EXTRAIT À LIRE →
En introduction à son propos, elle a remarqué que, s'il pouvait certes être considéré comme un facteur de développement, le désenclavement constituait une condition nécessaire, mais non suffisante de ce dernier. Il faut aussi, en effet, que le désenclavement, qui est un facteur de meilleure rencontre de l'offre et de la demande et donc d'allocation optimale des ressources et des activités, soit réalisé de manière adaptée au projet des territoires, et cohérente avec la stratégie de développement des acteurs locaux. Sinon, la réalisation d'une sortie d'autoroute ou la création d'une gare de TGV peuvent rester quasiment sans effet, voire même présenter un risque de « déménagement du territoire », car un territoire sans stratégie peut alors se retrouver en concurrence avec d'autres pôles dynamiques.

Mme Jacqueline Alquier, rapporteur, a relevé que cette analyse théorique se vérifiait dans la pratique, en donnant l'exemple du sud du Tarn, où les deux rapporteurs avaient pu constater que l'ensemble des acteurs était fortement mobilisé autour du projet de passage en quatre voies de la RN 126 reliant Toulouse et le bassin de Castres-Mazamet, qui servirait la stratégie économique développée dans ces deux villes, notamment dans le domaine industriel.

Elle a ensuite observé que, si « désenclaver, c'est déjà développer », il fallait éviter deux écueils.

Il faut, en premier lieu, assurer la mise en place d'un désenclavement durable. Le rapporteur a noté à cet égard que le risque actuel était de réduire le Grenelle de l'environnement à la seule opposition, souvent stérile, entre partisans systématiques et opposants absolus aux autoroutes, et qu'il fallait, au contraire, élargir le débat dans deux directions.

Tout d'abord, a-t-elle indiqué, la question n'est plus aujourd'hui d'être pour ou contre une infrastructure, mais de définir un projet de développement et d'occupation du territoire. On ne peut, en effet, ignorer la question de la diminution des espaces naturels du fait d'une croissance extensive des activités humaines, à commencer par le phénomène de périurbanisation.

Mme Jacqueline Alquier, rapporteur, a souligné à cet égard que le modèle qui pousse les habitations toujours plus loin des centres-villes et appelle la construction de nouvelles routes, qui attirent à nouveau de nouvelles habitations, atteignait aujourd'hui ses limites, du fait de la crise énergétique, mais aussi des atteintes qu'il porte à la biodiversité, comme le met en évidence le récent rapport sur ce sujet de l'Office parlementaire d'évaluation des choix scientifiques et technologiques.

DONNÉES FOURNIES →
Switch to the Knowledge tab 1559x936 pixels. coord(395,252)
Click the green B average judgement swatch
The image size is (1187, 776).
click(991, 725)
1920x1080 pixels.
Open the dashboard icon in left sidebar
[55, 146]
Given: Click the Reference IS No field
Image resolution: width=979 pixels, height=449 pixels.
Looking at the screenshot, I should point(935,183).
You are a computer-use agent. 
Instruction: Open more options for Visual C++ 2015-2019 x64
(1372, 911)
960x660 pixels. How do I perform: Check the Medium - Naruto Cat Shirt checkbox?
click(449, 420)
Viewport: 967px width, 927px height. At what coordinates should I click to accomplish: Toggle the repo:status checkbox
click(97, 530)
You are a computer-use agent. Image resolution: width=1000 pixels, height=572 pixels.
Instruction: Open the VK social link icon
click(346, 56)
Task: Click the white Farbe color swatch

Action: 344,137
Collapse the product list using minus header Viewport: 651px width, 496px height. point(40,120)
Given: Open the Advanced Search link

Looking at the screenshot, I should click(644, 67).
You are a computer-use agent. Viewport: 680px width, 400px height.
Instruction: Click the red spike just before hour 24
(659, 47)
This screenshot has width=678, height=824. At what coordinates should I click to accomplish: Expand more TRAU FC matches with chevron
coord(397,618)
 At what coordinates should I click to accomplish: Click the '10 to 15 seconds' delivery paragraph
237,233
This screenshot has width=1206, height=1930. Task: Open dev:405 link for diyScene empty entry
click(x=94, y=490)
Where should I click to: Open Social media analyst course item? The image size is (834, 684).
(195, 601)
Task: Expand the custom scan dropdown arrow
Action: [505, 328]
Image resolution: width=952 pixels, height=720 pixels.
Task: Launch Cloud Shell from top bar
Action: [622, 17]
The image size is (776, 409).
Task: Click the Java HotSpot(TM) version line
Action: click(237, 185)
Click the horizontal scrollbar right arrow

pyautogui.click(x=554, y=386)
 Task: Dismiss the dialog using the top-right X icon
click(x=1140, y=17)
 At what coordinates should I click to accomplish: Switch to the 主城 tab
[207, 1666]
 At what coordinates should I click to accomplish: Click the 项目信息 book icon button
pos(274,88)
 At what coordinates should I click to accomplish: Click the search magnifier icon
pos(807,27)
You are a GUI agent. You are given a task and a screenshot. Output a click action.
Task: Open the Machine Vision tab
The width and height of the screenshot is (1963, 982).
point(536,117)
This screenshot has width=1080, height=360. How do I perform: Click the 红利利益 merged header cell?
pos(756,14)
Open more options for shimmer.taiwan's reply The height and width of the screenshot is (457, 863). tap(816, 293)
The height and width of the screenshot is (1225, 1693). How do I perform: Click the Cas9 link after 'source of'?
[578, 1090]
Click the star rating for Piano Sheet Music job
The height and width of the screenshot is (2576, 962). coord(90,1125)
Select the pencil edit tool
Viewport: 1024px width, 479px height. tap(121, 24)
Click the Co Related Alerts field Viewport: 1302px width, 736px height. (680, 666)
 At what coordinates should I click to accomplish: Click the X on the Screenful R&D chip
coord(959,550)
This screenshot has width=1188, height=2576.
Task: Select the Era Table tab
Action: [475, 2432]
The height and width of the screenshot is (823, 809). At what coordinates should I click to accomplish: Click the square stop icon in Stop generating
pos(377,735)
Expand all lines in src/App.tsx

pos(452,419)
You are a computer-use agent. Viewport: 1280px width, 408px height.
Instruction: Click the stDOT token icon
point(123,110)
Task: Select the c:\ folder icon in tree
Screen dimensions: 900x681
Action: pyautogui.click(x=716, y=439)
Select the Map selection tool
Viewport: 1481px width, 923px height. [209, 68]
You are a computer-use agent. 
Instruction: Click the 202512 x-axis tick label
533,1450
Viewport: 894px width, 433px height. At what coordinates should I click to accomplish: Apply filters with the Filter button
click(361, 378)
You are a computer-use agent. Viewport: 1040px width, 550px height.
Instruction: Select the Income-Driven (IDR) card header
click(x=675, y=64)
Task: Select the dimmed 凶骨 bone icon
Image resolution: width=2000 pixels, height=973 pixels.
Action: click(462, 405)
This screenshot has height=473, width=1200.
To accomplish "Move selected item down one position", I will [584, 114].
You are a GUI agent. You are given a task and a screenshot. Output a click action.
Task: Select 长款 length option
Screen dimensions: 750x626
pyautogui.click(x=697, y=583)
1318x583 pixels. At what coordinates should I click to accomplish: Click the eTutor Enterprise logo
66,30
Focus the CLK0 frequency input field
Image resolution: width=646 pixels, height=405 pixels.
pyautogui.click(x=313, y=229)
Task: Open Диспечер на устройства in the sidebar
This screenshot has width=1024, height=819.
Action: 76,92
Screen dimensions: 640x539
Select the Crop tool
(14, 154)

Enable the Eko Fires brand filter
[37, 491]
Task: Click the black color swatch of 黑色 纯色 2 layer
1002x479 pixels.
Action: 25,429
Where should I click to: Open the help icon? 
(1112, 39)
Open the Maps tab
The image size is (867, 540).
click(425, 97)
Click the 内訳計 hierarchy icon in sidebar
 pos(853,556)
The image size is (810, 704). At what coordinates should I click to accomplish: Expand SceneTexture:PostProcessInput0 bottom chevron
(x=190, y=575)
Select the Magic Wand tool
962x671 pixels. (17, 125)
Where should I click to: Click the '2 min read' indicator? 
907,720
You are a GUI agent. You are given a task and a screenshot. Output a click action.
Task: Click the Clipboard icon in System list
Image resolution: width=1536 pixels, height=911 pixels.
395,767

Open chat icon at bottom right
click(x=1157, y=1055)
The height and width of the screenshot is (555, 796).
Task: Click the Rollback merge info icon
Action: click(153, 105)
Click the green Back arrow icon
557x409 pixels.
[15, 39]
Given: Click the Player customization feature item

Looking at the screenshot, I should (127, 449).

TRAVAIL DEMANDÉ →
Recopiez à l'identique le passage de l'extrait sur le désenclavement, de « Mme Jacqueline Alquier, rapporteur, a souligné » à « scientifiques et technologiques. ». Les enregistrements forment un matériau distinct, sans lien avec l'extrait.

VOTRE RÉPONSE →
Mme Jacqueline Alquier, rapporteur, a souligné à cet égard que le modèle qui pousse les habitations toujours plus loin des centres-villes et appelle la construction de nouvelles routes, qui attirent à nouveau de nouvelles habitations, atteignait aujourd'hui ses limites, du fait de la crise énergétique, mais aussi des atteintes qu'il porte à la biodiversité, comme le met en évidence le récent rapport sur ce sujet de l'Office parlementaire d'évaluation des choix scientifiques et technologiques.